Le jour le plus noir – 25 août 1942

Un témoignage de ,
Mémoire recueillie à


La date du décret instituait l’incorporation de force de 130 000 alsaciens/lorrains dans l’armée allemande. Mais comment incorporer les alsaciens alors qu’ils n’ont pas la nationalité allemande ?


L’alsace a été rattachée au Reich nazi. J’avais 18 ans et j’appartenais à la classe 1924, j’étais encore mineur, donc sous la tutelle de mes parents. Il fallait combattre à côté des autres allemands pour l’Allemagne et la cause du national-socialisme (nazisme).


En avril 1942, j’ai été soumis avec mes camarades à un régime de discipline militaire, travail manuel et instruction militaire qu’on appelait Reicharbeitsdienst (service du travail ou RAD), service obligatoire au travail et condition nécessaire avant d’entrer dans l’armée Allemande.


Après deux semaines de permission chez mes parents, je suis passé au conseil de révision à Barr. J’ai connu des camarades que les gendarmes allemands traînaient à ce conseil car ils chantaient la Marseillaise, ils étaient alors frappés. Certains essayèrent de se soustraire à la signature du livret militaire, d’autres franchirent la frontière vosgienne de nuit pour déguerpir en France libre, d’autres furent abattus, on arrêtait et déportait les parents.

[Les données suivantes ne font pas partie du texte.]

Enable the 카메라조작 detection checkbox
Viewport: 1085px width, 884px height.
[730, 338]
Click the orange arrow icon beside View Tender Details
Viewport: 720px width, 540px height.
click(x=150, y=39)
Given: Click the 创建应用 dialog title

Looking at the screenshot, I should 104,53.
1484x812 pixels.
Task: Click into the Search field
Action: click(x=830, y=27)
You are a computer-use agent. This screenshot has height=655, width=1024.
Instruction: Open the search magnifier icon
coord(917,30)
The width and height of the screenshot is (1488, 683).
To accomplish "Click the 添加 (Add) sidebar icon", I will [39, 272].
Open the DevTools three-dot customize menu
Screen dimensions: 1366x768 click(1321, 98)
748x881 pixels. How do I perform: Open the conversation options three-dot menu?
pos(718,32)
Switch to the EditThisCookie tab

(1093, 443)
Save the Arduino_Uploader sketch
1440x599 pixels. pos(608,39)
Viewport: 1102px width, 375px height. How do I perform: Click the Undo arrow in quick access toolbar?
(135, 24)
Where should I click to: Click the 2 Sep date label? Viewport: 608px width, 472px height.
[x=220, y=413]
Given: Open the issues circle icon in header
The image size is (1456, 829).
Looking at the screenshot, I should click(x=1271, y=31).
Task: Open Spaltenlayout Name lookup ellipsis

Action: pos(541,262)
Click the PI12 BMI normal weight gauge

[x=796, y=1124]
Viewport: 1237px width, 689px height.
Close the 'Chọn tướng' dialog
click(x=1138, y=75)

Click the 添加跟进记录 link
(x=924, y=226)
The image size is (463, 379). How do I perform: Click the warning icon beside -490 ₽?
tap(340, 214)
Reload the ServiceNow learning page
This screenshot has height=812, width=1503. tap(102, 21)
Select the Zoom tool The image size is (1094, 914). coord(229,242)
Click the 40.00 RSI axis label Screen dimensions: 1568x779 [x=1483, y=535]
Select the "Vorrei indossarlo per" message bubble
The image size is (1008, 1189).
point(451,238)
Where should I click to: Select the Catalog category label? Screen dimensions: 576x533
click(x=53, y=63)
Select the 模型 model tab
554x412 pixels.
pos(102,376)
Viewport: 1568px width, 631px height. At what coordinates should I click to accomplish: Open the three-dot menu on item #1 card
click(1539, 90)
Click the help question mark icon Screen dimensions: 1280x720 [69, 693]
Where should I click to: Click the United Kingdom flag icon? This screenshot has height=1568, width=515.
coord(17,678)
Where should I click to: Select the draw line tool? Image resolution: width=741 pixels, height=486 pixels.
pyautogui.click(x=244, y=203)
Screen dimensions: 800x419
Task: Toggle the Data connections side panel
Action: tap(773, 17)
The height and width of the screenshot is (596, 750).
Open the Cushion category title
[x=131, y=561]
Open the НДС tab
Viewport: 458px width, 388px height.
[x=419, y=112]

Nous devrions combattre à côté des allemands dans des unités du front, en Russie pour la plupart.


Le 17 octobre 1942 le train prenait la direction de Nuremberg et j’ai été affecté à un régiment de transmission. Avec écouteur et clavier à touche, j’ai appris le système conventionnel de télégraphie, alphabet par traits et par point qu’on appelle alphabet morse. Ce système de télégraphie servait à transmettre les ordres aux pièces d’artillerie pendant les opérations de combat.


Le 1er décembre 1942, nous fûmes transférés par voie maritime en Norvège dans la région de Alesund, Kristiansund, Trondheim.


Je fus affecté à une batterie de commandement des transmissions dans la garde côtière. Les pièces et le matériel roulant étaient tirés par des chevaux. J’appartenais à la « Schwere artillerie ersatz abteilung 231 Nüremberg, Nachrichten Staffel ».


Dans cette région norvégienne il n’y avait plus de combats mais nous avons subi un traitement de martyrs. Pour finir, disons que les allemands soumettaient les Alsaciens à d’abominables épreuves. Les plus heureux restent ceux qui ont réussis à s’échapper et à rentrer dans leur pays sous l’uniforme français.


Notre seul espoir était de revenir en Alsace mais pour cela il fallait tenir jusqu’au bout du désastre Allemand.